Magmic Games’ Troy Johnson
He’s attending the BlackBerry 10 launch party in Toronto as a member of RIM’s elite strategic partner program and showing off the seven different Magmic Games apps that users can download onto their new phones.
“We’ve been thinking about this platform for almost two years,” said Mr. Johnson. The local gaming company wanted to ensure it had as much content as possible prepared for Blackberry World on the day of the launch.
Part of that is because of the press coverage that comes alongside a major launch, Mr. Johnson said, but part of it runs deeper than that.

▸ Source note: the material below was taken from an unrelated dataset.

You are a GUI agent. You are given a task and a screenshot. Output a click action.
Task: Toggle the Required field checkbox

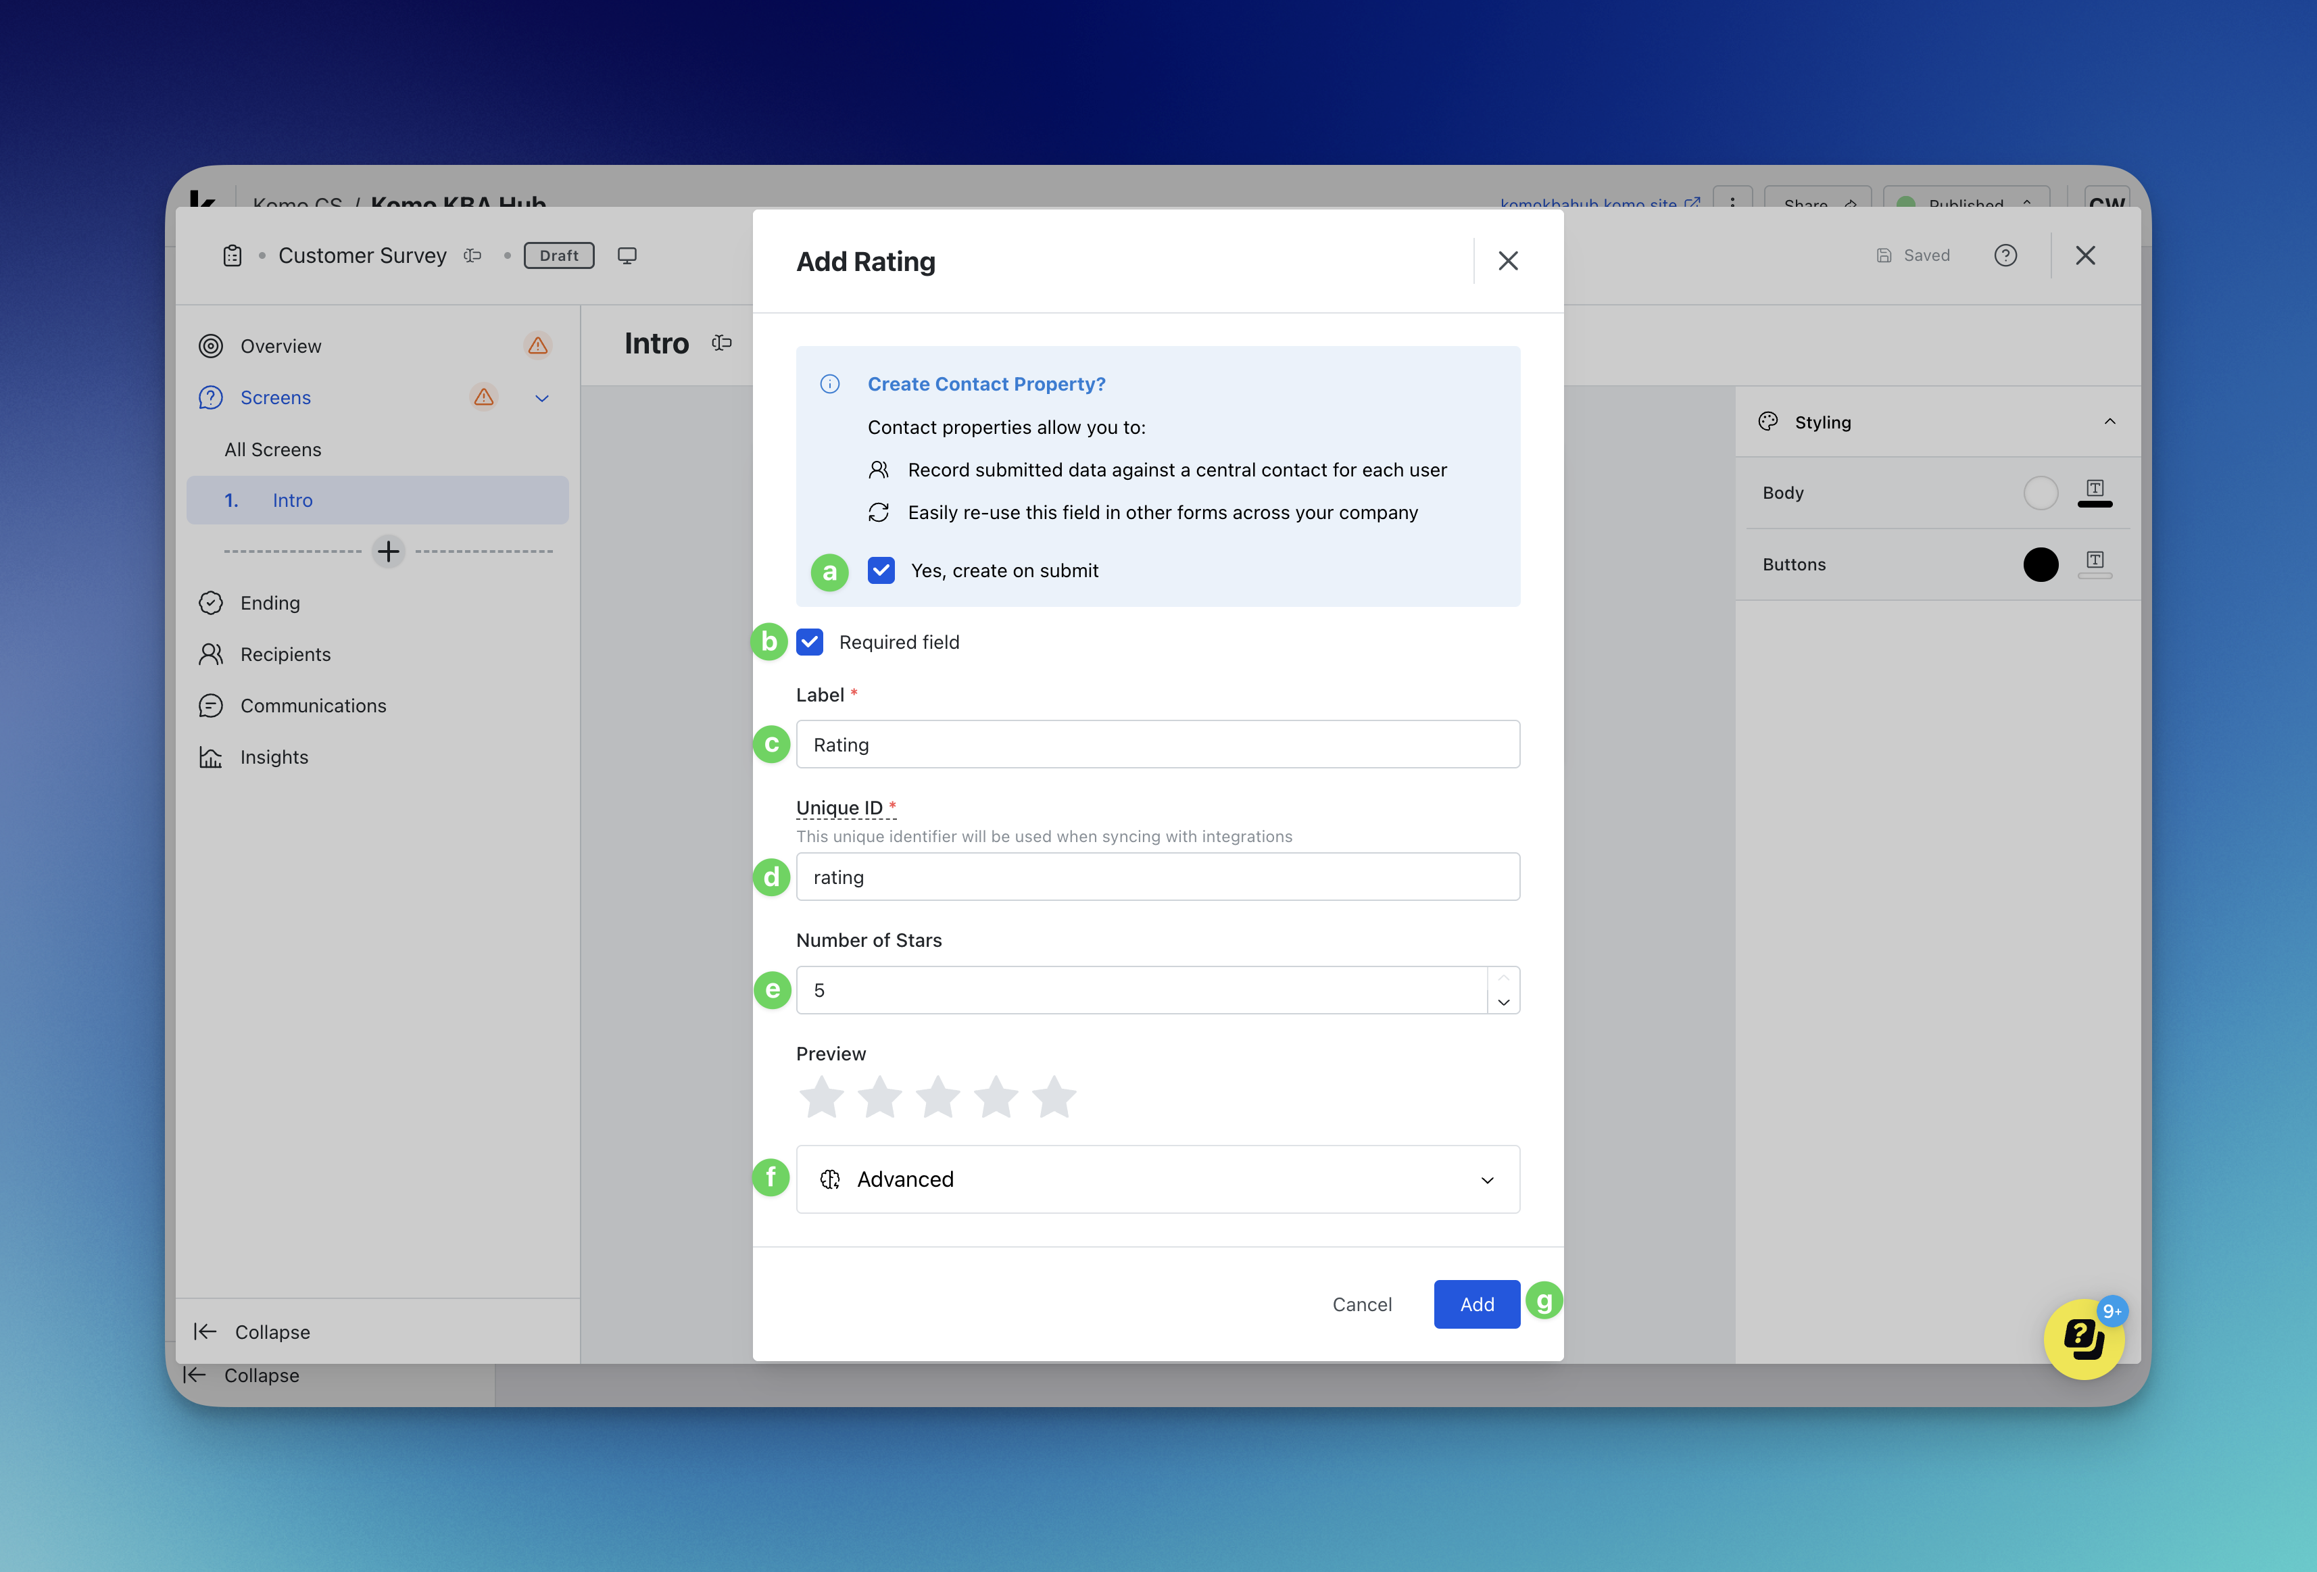pos(810,642)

“Because (RIM) is a Canadian company, and because we’re a Canadian company and we’ve seen a lot of success through that channel, it’s easy to support them,” he said.

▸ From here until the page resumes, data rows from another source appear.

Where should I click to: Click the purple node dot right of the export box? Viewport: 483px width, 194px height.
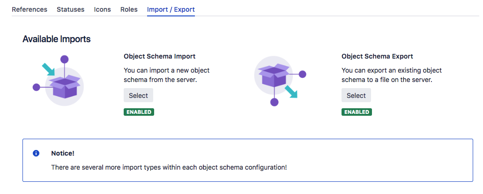click(303, 74)
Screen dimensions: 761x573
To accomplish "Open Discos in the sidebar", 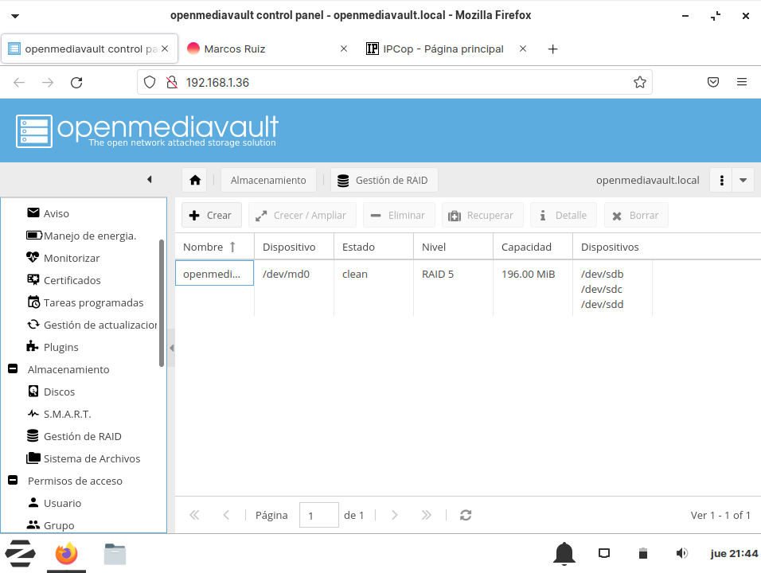I will point(59,392).
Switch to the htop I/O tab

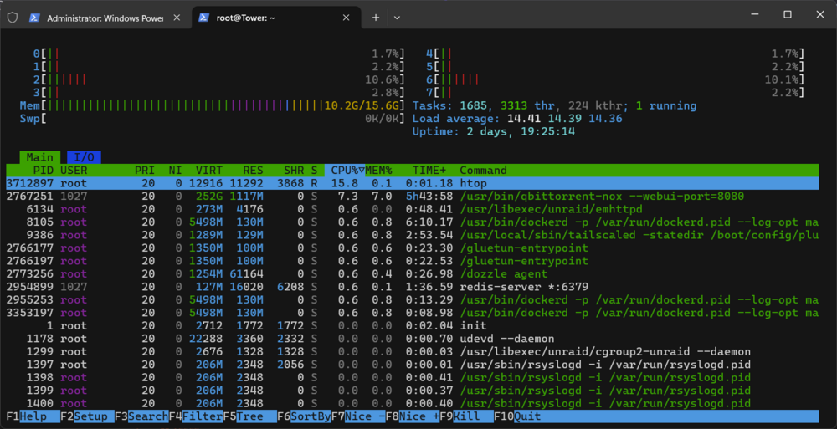84,157
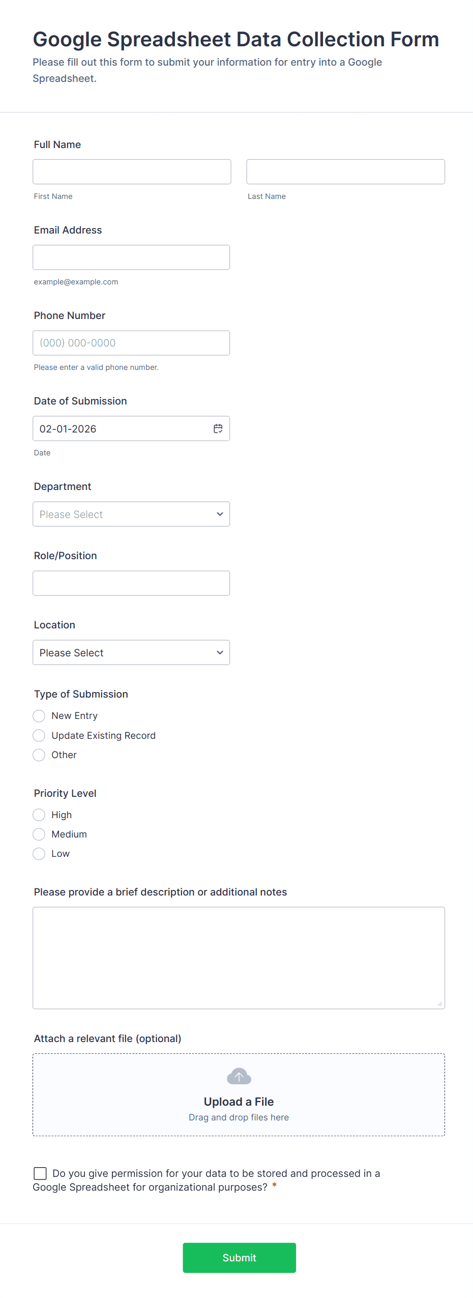This screenshot has width=473, height=1298.
Task: Click the Submit button
Action: point(239,1257)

Magmic is just one Ottawa tech firm that will be closely following the launch of the long-awaited devices, which are powered by software developed by locally based QNX.
“BlackBerry and RIM are betting their future on QNX here in Ottawa,” Fred Boulanger, CEO and co-founder of Gatineau software firm Macadamian Technologies Inc., said in an earlier interview. Mr. Boulanger’s own firm is also heavily invested in developing BB10 apps for its clients.
Magmic’s Mr. Johnson said Research in Motion has come a long way in its treatment of developers over the years. Previously, companies had to pay membership fees to become part of the BlackBerry development community, called its ISV Alliance Members.
Now, those fees are gone and RIM will pay developers $10,000 if their app makes more than $1,000 on its app marketplace.
It comes from a recognition that consumer apps are critical for the success of entertainment products, Mr. Johnson said.
“In terms of the mindset from the leadership at RIM, that’s a huge cultural shift,” he said. “They thought that people would be willing to pay money to bring apps to their user base. Now, they’re actually paying us more than we would have paid to be part of that program.”
Support from RIM also included free prototype devices that developers could experiment on while creating apps for the new platform.
“When you have a bunch of technically minded people creating product for a platform, nothing draws excitement like putting a piece of hardware in their hands that they can actually experience,” Mr. Johnson said.
The seven games that users can download from Magmic Games onto their BB10 devices include its popular card game called Phase 10. It will have increased capability compared to its counterparts on the Apple App Store and Google Play store.
RIM’s new technology allows for an entirely different user experience, Mr. Johnson said, that will be even more interactive than on other platforms.
“You’re not just going to play card games anymore, you’re going to play card games with people you want to play with – not with strangers,” Mr. Johnson said. “That’s a really cool thing.”
He projects that about 30 per cent of BlackBerry users will switch to the new device relatively quickly, and about 70 per cent of the user base will go to the new platform over time – “whenever their contract runs out, whenever their device falls into a toilet,” he said.
After Mr. Johnson returns from his trip to Toronto for the launch party, he will be heading to Amsterdam with RIM as one of its elite developer partners. Magmic Games also presented at multiple Dev Jam sessions in various cities while BB10 was being developed.
Mr. Johnson said he’s confident that RIM’s new platform will do well.
“If they deliver on the platform the way they’ve delivered on their commitment to the developers, it’s going to be a huge success,” he said.